* START Extracted material *

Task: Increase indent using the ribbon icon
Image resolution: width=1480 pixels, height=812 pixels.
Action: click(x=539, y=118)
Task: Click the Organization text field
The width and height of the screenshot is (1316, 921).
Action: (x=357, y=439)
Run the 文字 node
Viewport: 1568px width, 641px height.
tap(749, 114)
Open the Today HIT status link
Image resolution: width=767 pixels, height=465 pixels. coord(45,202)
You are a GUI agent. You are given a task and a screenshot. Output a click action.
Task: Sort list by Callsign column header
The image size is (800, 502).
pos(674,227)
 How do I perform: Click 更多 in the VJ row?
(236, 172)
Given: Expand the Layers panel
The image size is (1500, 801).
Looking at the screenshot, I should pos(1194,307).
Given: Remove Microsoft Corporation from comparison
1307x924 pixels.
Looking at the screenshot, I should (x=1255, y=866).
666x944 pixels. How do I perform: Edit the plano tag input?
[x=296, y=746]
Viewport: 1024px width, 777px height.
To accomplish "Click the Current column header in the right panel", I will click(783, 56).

* END Extracted material *

== Problem ==
Pull every line out of the items above and write each one again word for word, in the same order.

== Answer ==
Task: Increase indent using the ribbon icon
Image resolution: width=1480 pixels, height=812 pixels.
Action: click(x=539, y=118)
Task: Click the Organization text field
The width and height of the screenshot is (1316, 921).
Action: (x=357, y=439)
Run the 文字 node
Viewport: 1568px width, 641px height.
tap(749, 114)
Open the Today HIT status link
Image resolution: width=767 pixels, height=465 pixels. coord(45,202)
You are a GUI agent. You are given a task and a screenshot. Output a click action.
Task: Sort list by Callsign column header
The image size is (800, 502).
pos(674,227)
 How do I perform: Click 更多 in the VJ row?
(236, 172)
Given: Expand the Layers panel
The image size is (1500, 801).
Looking at the screenshot, I should pos(1194,307).
Given: Remove Microsoft Corporation from comparison
1307x924 pixels.
Looking at the screenshot, I should (x=1255, y=866).
666x944 pixels. How do I perform: Edit the plano tag input?
[x=296, y=746]
Viewport: 1024px width, 777px height.
To accomplish "Click the Current column header in the right panel", I will click(783, 56).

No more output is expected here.